Thursday, 1 December 2016

Judging animal welfare in the US

Judging Animal Welfare


The annual US Animal Welfare Judging and Assessment Competition was held at Columbus in Ohio State in November this year, sponsored by the American Veterinary Medical Association (http://www.awjac.org/).

This is an initiative originally developed by Michigan State University and Purdue to engage undergraduate Animal Science students with Animal Welfare, and has now grown to include veterinary undergraduates and graduate students, with around 100 students from schools across USA and Canada taking part this year. Students reviewed two different scenarios for each of three different species management (meat sheep, laboratory guinea pigs and pedigree dogs) and one live scenario (poultry), and provided reasoning for why welfare was better in one situation compared to another. 

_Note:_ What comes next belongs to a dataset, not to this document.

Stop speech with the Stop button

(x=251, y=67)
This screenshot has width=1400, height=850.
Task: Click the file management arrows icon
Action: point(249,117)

This year Prof Cathy Dwyer was one of the judges for the meat sheep scenarios, alongside animal scientists and veterinarians from Canada and the US, and also gave a guest lecture on welfare issues associated with sheep production. It was a fun, thought-provoking and exhausting weekend, with lots of intense debate about the welfare merits or costs of various practices, and Cathy was very impressed with the dedication and hard work of all the students and coaches, many of whom were students themselves. Listening to, and marking, the rapid fire delivery of 40 students, each explaining the welfare benefits of sheep scenarios in three minutes, was hard work but very rewarding to see so much attention to detail in thinking about animal welfare. Congratulations to the University of British Colombia on winning the overall best team trophy, and to all the other winners and runners-up for a close-fought competition with such impressive breadth of welfare thinking.